RDP sebelumnya digelar di DPRD Kabupaten Sinjai pada 24 Desember 2025, menghadirkan unsur legislatif dan pihak terkait guna mencari solusi atas tunggakan upah. Dalam forum resmi tersebut, rekanan disebut menyatakan kesediaan untuk segera menyelesaikan kewajiban pembayaran kepada para pekerja.
Namun hingga memasuki Februari 2026, realisasi yang dijanjikan belum juga diterima oleh para pekerja.
Proyek Rehabilitasi D.I. Anyorang berlokasi di Desa Kassibuleng, Kecamatan Sinjai Borong, Kabupaten Sinjai, dan berada di bawah tanggung jawab teknis instansi terkait di lingkup Pemerintah Kabupaten Sinjai.
Para pekerja mengaku telah menunggu lebih dari satu tahun sejak pekerjaan fisik dirampungkan, namun hak mereka tak kunjung dibayarkan.
“Kami sudah bekerja dan menyelesaikan tugas di lapangan. Waktu RDP dijanjikan akan dibayar, tapi sampai sekarang belum ada realisasi. Kami hanya menuntut hak kami,” ungkap salah satu pekerja kepada SuaraLidik.com.
Situasi ini dinilai bukan lagi sekadar persoalan administratif, melainkan menyangkut tanggung jawab moral dan hukum pelaksana proyek terhadap tenaga kerja yang telah menyelesaikan kewajibannya.

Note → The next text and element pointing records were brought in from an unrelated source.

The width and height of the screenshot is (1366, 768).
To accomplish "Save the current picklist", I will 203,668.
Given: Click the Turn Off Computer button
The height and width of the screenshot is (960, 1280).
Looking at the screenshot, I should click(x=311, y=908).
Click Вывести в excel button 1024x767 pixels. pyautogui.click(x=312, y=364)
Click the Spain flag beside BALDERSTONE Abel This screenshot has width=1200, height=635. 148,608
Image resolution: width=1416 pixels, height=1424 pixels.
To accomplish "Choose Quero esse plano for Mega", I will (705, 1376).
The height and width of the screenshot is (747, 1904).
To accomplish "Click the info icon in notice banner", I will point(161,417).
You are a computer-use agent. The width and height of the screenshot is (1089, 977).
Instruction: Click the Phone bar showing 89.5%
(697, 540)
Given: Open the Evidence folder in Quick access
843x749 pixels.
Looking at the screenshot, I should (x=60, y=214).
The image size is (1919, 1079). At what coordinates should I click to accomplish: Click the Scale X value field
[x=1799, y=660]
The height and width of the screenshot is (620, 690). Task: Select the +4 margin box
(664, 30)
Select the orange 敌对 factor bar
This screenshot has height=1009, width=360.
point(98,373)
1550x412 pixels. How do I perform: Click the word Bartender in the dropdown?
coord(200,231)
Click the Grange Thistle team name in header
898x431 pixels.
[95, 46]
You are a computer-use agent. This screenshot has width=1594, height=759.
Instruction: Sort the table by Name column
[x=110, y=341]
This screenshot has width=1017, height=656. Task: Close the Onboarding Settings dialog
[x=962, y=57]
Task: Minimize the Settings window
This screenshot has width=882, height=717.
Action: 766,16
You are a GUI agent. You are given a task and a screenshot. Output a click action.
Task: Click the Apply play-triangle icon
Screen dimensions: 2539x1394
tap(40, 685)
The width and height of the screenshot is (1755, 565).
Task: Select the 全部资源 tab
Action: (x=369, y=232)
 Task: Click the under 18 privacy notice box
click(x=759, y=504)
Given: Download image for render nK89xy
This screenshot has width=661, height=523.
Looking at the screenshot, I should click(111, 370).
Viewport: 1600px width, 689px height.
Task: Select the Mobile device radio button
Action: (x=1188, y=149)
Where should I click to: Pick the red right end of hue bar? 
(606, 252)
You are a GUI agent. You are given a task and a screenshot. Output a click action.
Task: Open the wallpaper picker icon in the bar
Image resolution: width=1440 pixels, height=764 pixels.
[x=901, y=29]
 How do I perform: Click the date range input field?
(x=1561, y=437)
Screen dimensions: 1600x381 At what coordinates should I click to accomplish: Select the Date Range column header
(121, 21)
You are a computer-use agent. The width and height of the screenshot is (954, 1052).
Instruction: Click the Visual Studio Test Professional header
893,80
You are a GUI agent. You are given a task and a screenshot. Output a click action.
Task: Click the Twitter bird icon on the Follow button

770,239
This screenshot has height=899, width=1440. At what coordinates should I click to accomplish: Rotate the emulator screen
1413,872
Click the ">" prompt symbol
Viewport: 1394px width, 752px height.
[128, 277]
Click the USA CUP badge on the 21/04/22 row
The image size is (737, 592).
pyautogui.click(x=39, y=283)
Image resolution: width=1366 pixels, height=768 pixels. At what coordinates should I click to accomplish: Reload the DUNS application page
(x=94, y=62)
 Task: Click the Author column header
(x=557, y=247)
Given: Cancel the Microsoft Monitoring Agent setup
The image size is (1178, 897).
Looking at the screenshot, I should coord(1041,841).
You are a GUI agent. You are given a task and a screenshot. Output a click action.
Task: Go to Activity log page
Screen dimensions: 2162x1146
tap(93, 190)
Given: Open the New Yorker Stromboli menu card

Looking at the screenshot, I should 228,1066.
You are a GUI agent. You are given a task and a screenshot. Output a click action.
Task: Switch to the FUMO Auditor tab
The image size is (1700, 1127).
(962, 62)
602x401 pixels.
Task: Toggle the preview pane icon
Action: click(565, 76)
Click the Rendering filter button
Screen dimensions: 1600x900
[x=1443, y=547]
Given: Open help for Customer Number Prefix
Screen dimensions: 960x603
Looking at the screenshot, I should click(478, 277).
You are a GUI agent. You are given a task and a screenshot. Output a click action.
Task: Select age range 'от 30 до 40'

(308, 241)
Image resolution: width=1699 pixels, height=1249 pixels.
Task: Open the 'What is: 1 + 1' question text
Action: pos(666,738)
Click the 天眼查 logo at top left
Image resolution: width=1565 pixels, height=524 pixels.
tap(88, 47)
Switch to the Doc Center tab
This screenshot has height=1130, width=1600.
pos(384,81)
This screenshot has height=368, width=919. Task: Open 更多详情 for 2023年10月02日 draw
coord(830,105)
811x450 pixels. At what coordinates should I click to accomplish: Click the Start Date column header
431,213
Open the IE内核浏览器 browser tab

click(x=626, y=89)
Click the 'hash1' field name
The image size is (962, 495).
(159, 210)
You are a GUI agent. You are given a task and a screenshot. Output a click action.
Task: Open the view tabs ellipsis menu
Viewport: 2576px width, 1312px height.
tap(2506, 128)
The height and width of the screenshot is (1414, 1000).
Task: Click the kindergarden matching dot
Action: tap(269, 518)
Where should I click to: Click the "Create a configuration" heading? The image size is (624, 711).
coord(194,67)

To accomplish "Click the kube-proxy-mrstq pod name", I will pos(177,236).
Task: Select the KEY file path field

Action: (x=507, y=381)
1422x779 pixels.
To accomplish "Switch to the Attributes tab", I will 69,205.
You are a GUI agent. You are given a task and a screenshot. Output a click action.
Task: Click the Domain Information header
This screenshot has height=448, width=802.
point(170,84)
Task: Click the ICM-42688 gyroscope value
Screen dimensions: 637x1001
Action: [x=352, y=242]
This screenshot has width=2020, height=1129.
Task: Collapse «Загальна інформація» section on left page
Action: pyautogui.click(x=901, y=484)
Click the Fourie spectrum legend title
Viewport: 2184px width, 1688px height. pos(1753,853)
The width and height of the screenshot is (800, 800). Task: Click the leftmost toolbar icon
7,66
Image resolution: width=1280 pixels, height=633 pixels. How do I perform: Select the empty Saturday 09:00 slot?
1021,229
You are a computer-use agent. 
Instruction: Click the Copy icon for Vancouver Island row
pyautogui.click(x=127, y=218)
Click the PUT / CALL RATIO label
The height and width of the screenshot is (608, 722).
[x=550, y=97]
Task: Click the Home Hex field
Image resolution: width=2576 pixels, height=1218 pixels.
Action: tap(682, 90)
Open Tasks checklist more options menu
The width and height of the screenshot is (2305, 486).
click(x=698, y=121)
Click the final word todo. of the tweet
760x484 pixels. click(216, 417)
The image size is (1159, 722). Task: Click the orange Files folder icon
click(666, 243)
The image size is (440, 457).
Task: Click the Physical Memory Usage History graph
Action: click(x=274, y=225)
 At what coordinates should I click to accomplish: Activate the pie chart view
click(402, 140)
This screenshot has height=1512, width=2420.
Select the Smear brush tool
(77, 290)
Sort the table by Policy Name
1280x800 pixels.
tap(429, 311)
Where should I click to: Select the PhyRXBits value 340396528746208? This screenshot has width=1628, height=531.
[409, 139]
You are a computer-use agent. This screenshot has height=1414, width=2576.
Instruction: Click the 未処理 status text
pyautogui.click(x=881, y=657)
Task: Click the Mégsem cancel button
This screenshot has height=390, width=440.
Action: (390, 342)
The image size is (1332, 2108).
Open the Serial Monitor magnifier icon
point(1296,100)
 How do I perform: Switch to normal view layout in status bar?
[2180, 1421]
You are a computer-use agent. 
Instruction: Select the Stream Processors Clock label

Jika benar hasil kesepakatan dalam forum resmi DPRD tidak dijalankan, maka hal tersebut berpotensi mencederai marwah mekanisme penyelesaian yang telah difasilitasi lembaga legislatif serta menimbulkan pertanyaan serius terhadap komitmen rekanan dalam memenuhi kewajibannya.
Para pekerja pun berharap DPRD Kabupaten Sinjai kembali mengambil langkah tegas, antara lain dengan:
Memanggil ulang pihak kontraktor untuk klarifikasi terbuka;
Menetapkan tenggat waktu final pembayaran;
Memberikan rekomendasi sanksi administratif jika komitmen tetap diabaikan;
Memperkuat pengawasan terhadap proyek pemerintah agar kasus serupa tidak terulang.
Hingga berita ini diterbitkan, pihak rekanan berinisial (M) belum memberikan keterangan resmi terkait alasan belum direalisasikannya pembayaran sebagaimana hasil RDP sebelumnya.
SuaraLidik.com akan terus mengawal perkembangan persoalan ini sebagai bagian dari fungsi kontrol sosial dan komitmen terhadap perlindungan hak-hak pekerja, hingga ada kejelasan dan penyelesaian yang konkret.